No verão pretérito, ela lembrou, exclusivamente quando muitos residentes estavam participando de cerimônias em homenagem à vida do líder dos direitos civis John Lewis, o de seus colegas da State House participou de uma celebração do natalício de Nathan Bedford Forrest, o general confederado e o primeiro grande mago da Ku Klux Klan.

“Essa história chegou ao noticiário pátrio”, disse ela. “Todas as imagens negativas que vêm daqui viraram notícia.”

A Sra. Coleman deseja que a reputação do Alabama de intolerante e racista mude. “Coletivamente, não somos aquelas pessoas que estavam comemorando o natalício do KKK”, disse ela. “Não somos assim.”

Ela também se preocupa com o impacto da atual Constituição sobre os alunos.

“Se a sua imagem, com base no que estamos falando especificamente sobre a Constituição, é que você não é digno o suficiente para votar, você não é digno o suficiente para se matrimoniar com quem você patroa, você não é digno o suficiente para ter a melhor ensino provável, o que isso diz sobre quem você é? ” ela perguntou. “E quanto ao multíplice de superioridade que ele cria em não-pessoas de cor?”

O projeto, se bem-sucedido, também permitirá que o estado agilize todo o documento – a mais longa Constituição estadual do país – facilitando a navegação e o entendimento e removendo outros tipos de disposições desatualizadas.

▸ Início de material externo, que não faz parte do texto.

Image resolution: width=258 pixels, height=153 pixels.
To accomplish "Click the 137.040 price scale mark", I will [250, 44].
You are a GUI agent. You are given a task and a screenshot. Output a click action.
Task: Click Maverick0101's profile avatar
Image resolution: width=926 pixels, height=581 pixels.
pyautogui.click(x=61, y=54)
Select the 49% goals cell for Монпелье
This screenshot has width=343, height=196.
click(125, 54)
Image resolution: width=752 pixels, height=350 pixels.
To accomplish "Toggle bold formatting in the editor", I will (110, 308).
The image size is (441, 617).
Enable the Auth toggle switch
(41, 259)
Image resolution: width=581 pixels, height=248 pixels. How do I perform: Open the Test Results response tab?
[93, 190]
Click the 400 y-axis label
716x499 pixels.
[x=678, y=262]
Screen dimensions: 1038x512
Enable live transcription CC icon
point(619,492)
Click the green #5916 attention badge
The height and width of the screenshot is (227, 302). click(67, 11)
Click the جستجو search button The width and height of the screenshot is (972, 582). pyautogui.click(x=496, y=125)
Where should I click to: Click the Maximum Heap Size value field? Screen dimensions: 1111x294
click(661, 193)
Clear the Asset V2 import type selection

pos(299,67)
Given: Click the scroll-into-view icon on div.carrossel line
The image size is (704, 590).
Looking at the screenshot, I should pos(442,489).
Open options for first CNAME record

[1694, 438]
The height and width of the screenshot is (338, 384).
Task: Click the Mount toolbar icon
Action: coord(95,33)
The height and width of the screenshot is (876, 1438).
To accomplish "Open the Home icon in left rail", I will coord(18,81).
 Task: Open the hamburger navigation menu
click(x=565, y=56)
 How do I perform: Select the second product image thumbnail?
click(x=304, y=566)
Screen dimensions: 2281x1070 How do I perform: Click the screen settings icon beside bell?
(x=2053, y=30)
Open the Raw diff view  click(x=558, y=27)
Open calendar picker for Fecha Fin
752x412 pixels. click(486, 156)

O deputado Coleman, que patrocinou a emenda constitucional que deu começo à reformulação e agora preside o comitê que considera mudanças na missiva, também vê a remoção da linguagem racista porquê o ponto de ingresso para conversas sobre as políticas atuais que afetam desproporcionalmente os residentes negros. Ela aponta para uma passagem sobre “servidão involuntária”, que é ilícito, exceto no caso de pessoas condenadas por crimes. A prática, disse ela, afetou desproporcionalmente os negros americanos, que durante décadas foram condenados a trabalhar em fazendas de prisões e outras formas de trabalho prisional.

“Estamos tendo conversas reais em que as pessoas podem não ter tido essas conversas antes, conversas que deveríamos ter tido há muito tempo”, disse Coleman.